» Problem:
Required from the data below: the exact lines starting at the line containing "This screenshot has height=851, width=1296." and ending at the line containing "The image size is (1877, 1159).", with both ends kept and all pictures dropped.

[[ Data, beginning ]]

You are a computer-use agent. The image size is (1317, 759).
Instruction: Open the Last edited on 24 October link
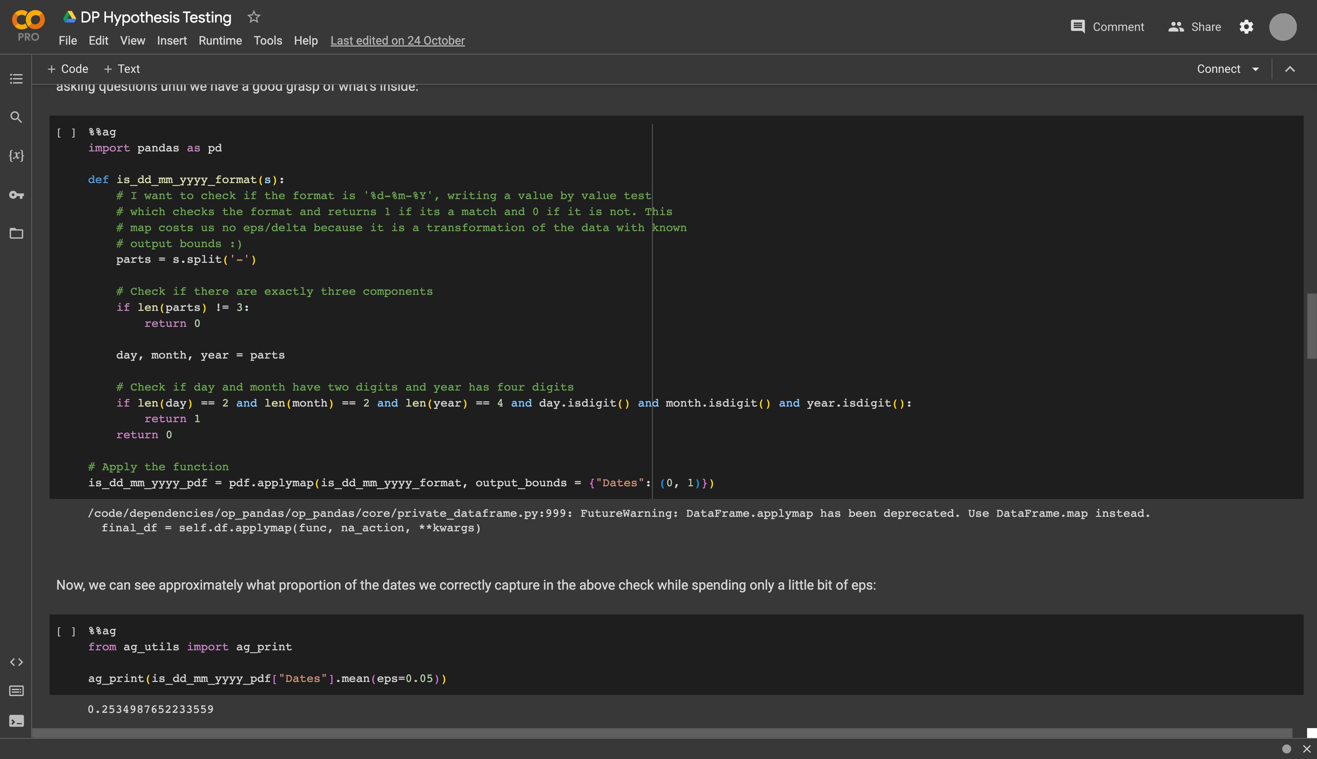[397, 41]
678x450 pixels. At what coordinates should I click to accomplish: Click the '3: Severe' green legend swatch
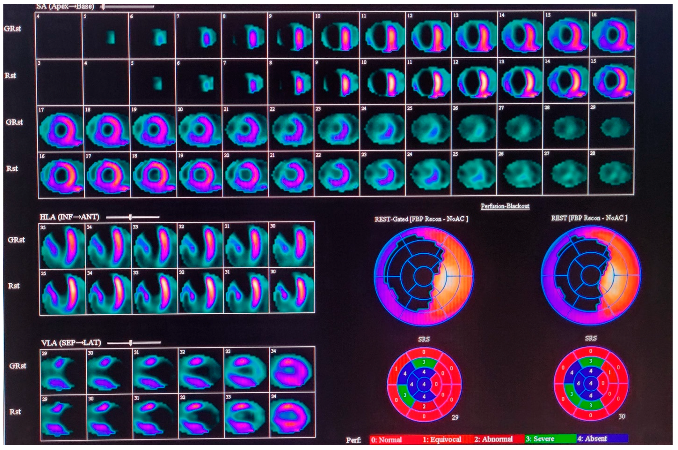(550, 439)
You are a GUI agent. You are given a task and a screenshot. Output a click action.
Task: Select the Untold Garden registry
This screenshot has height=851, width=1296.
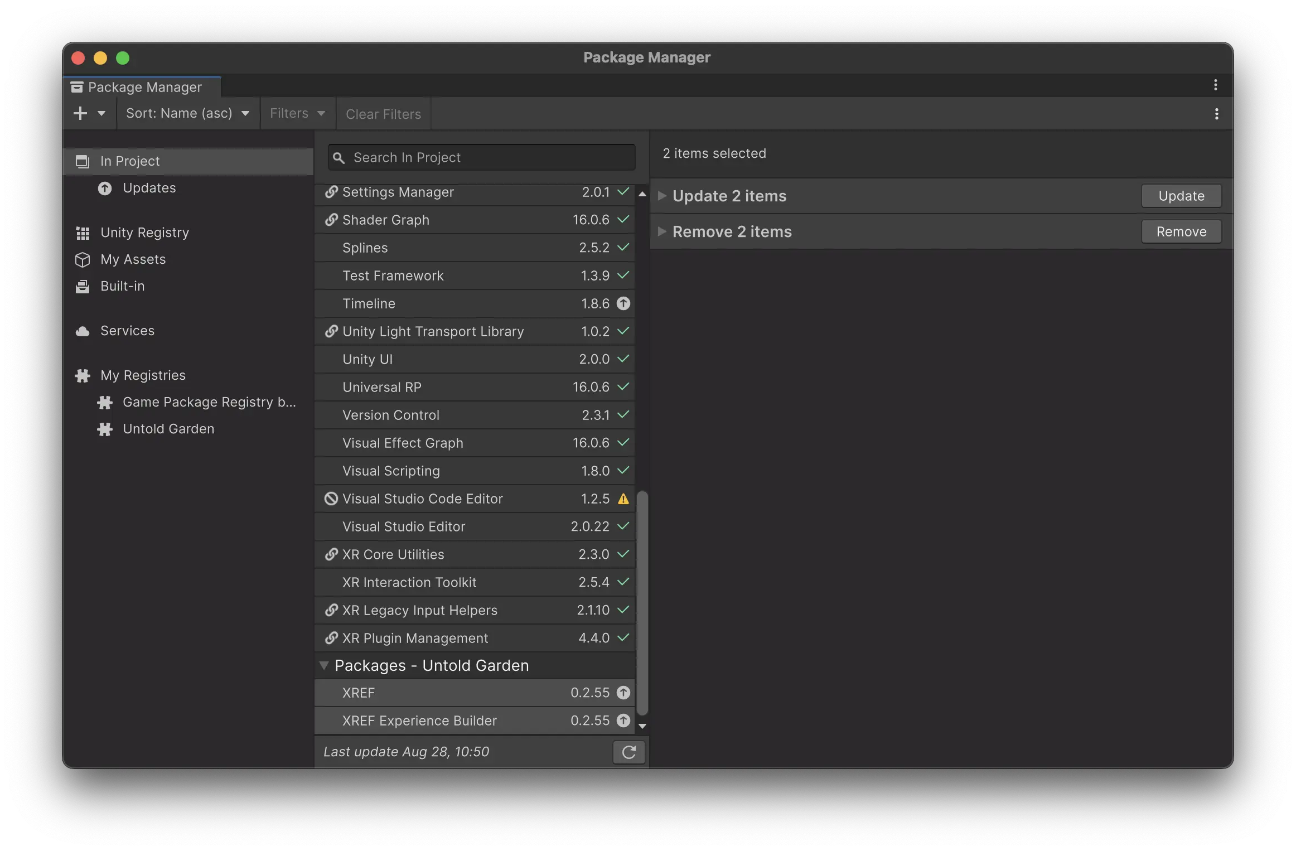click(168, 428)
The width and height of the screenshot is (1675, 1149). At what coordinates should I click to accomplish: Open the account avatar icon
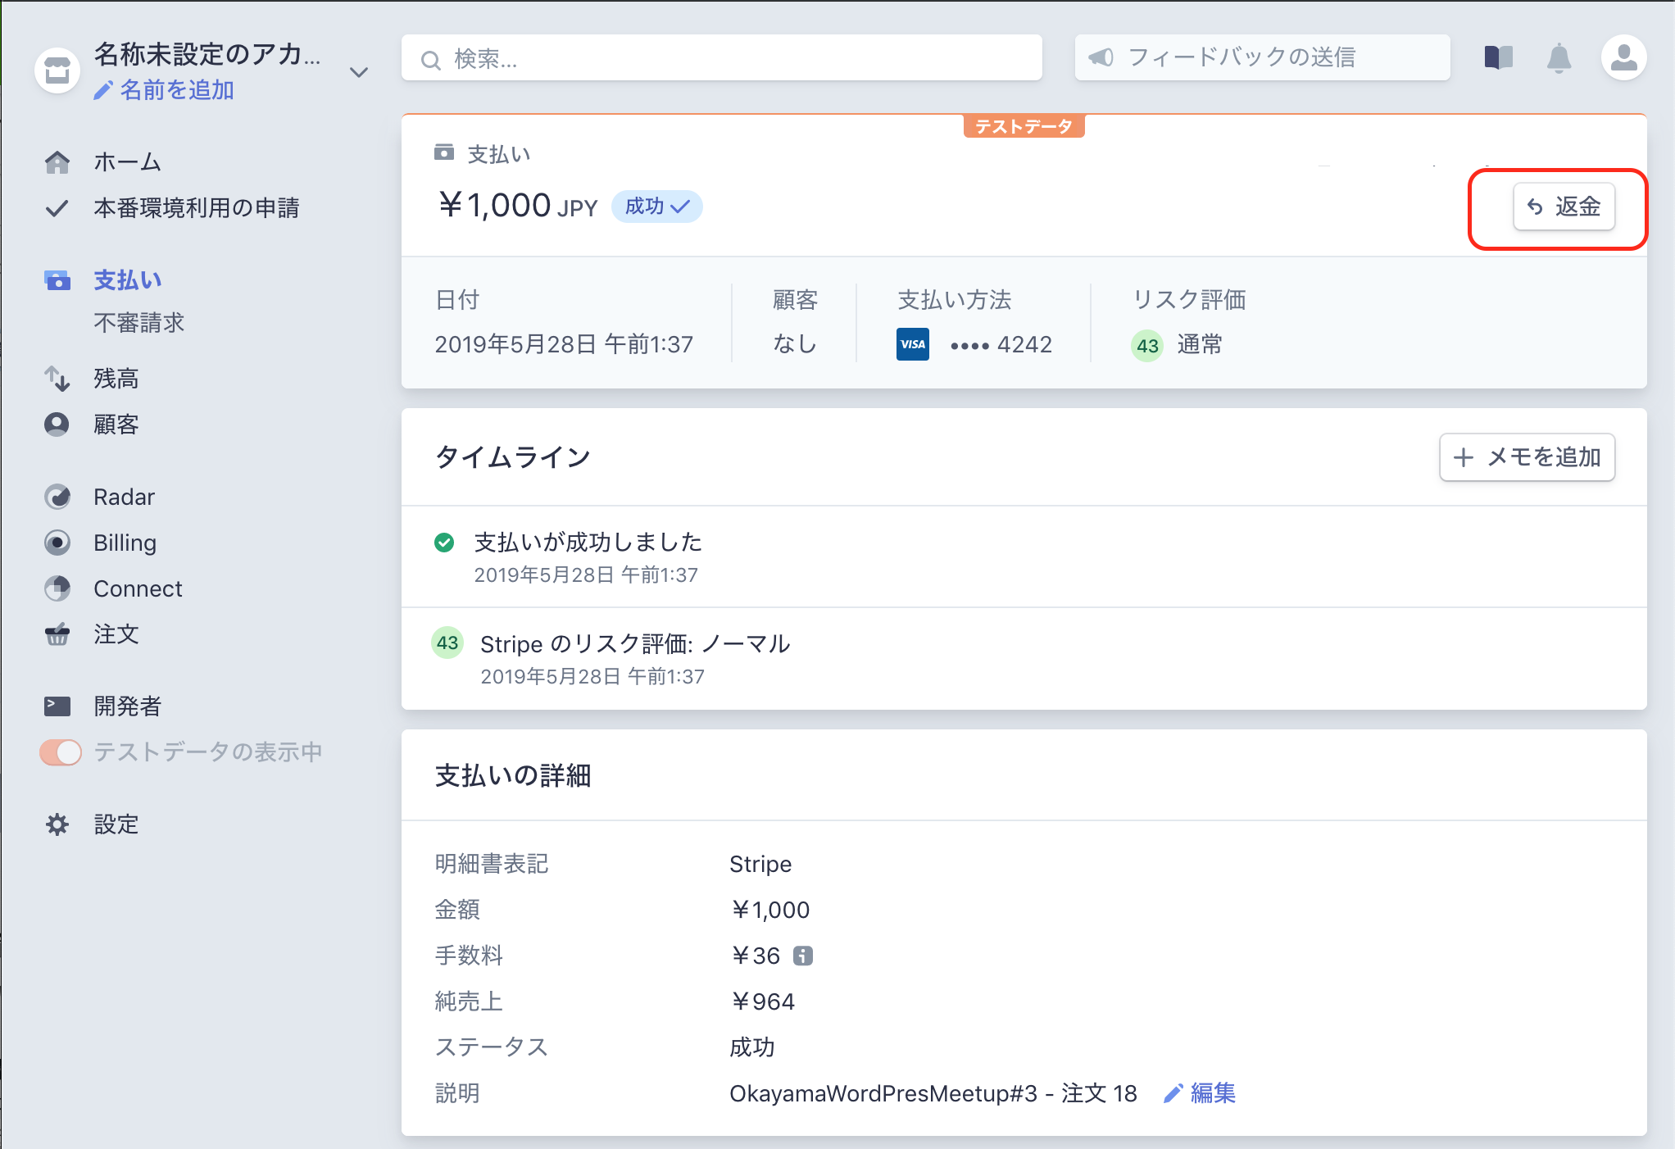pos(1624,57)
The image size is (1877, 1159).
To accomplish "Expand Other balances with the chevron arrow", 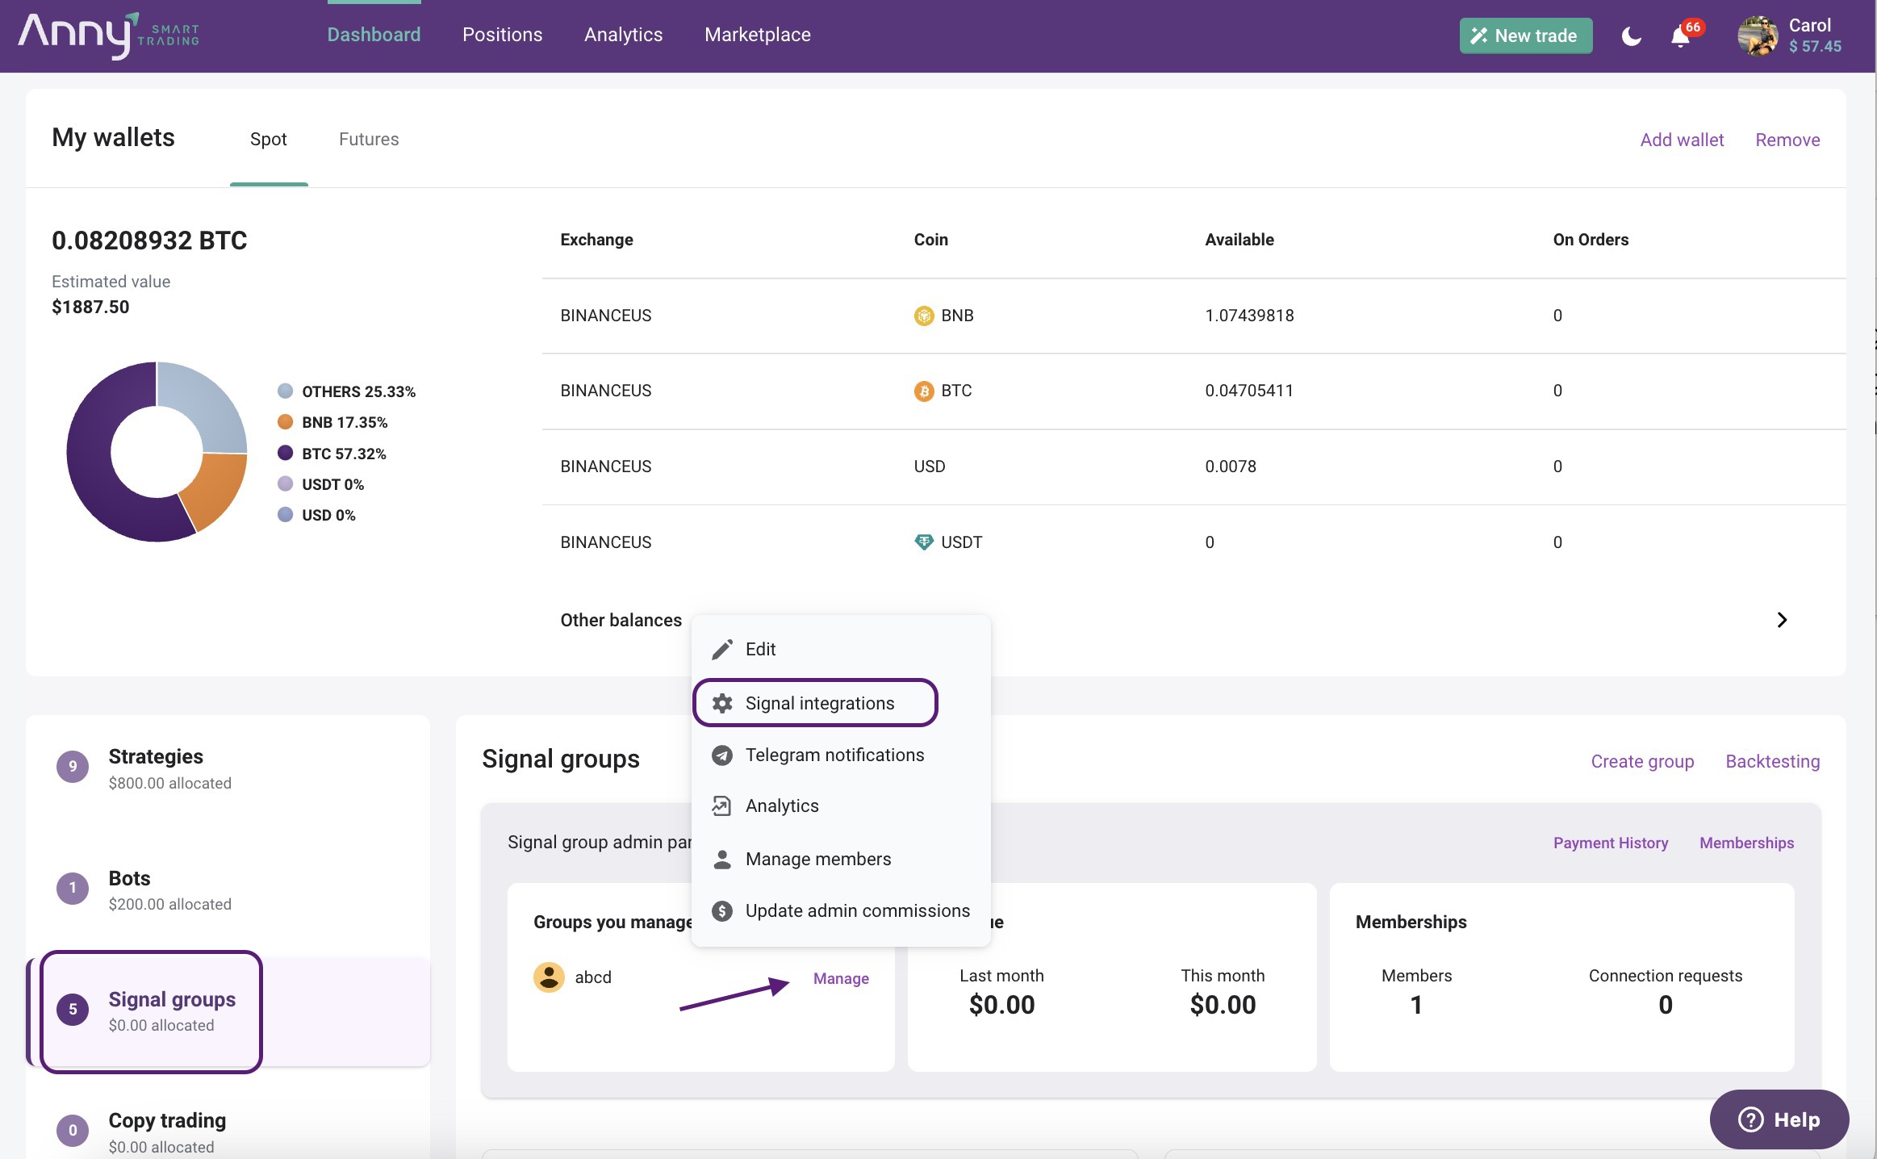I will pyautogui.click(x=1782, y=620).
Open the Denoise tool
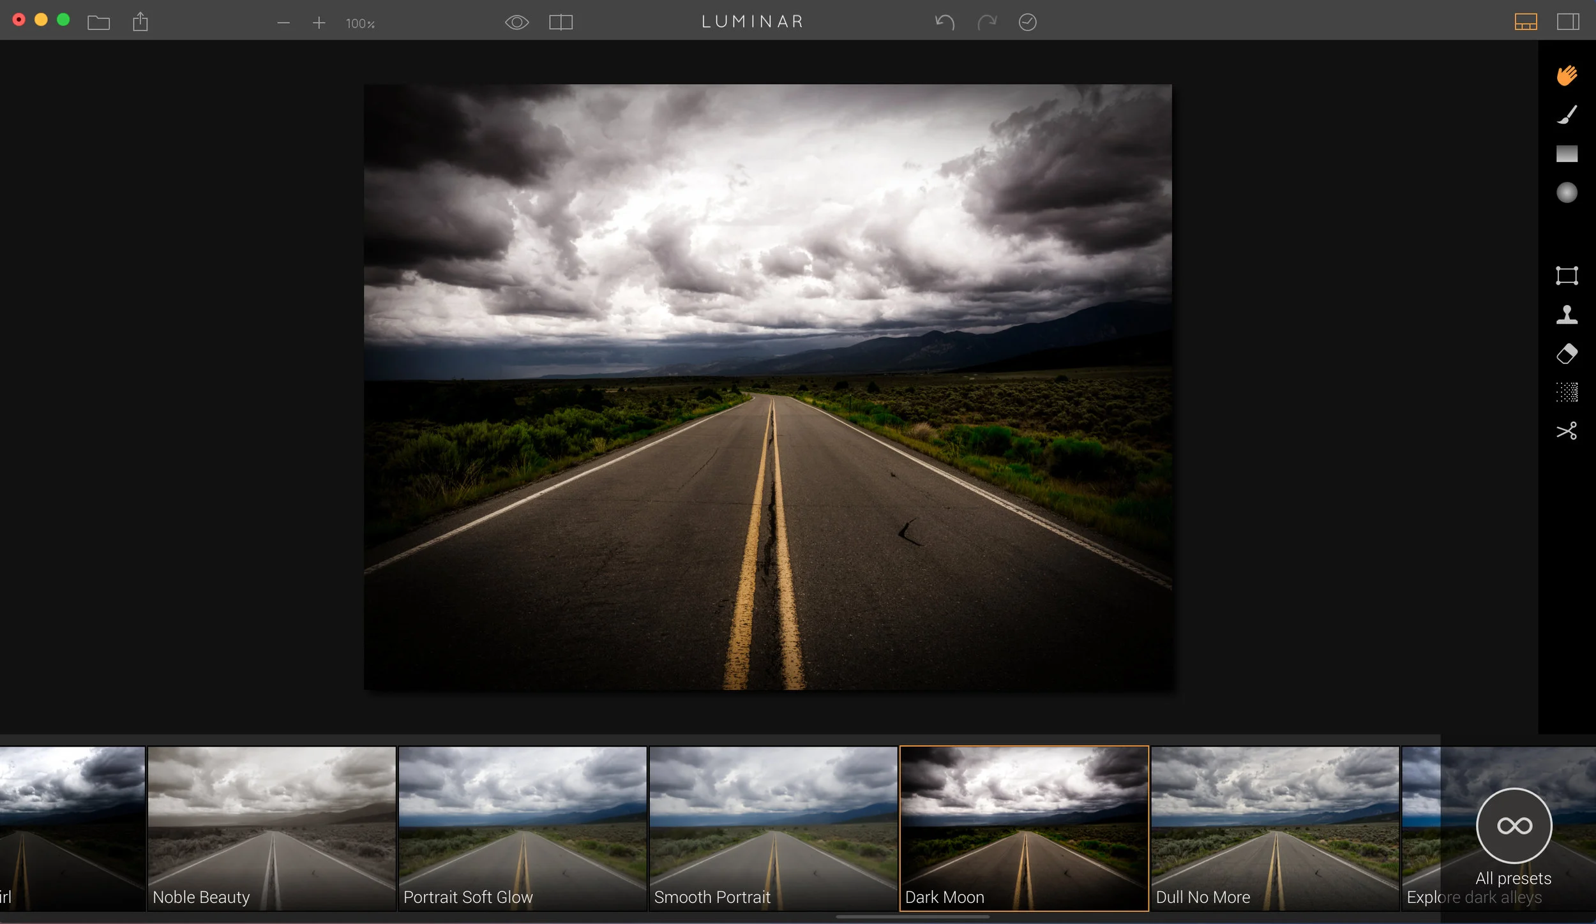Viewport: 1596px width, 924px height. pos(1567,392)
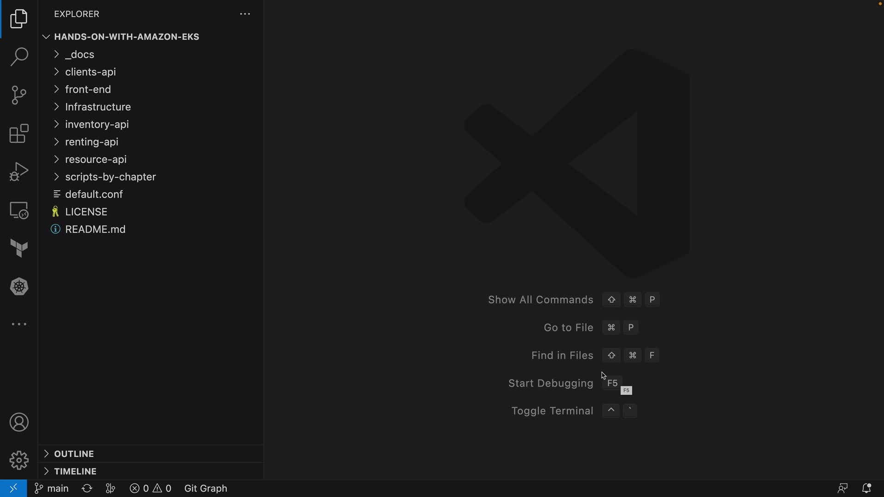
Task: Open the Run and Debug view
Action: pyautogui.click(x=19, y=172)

[[ Data, end ]]

» Answer to the problem:
This screenshot has height=851, width=1296.
click(168, 428)
The width and height of the screenshot is (1675, 1149). At what coordinates should I click to accomplish: Open the account avatar icon
pos(1624,57)
The image size is (1877, 1159).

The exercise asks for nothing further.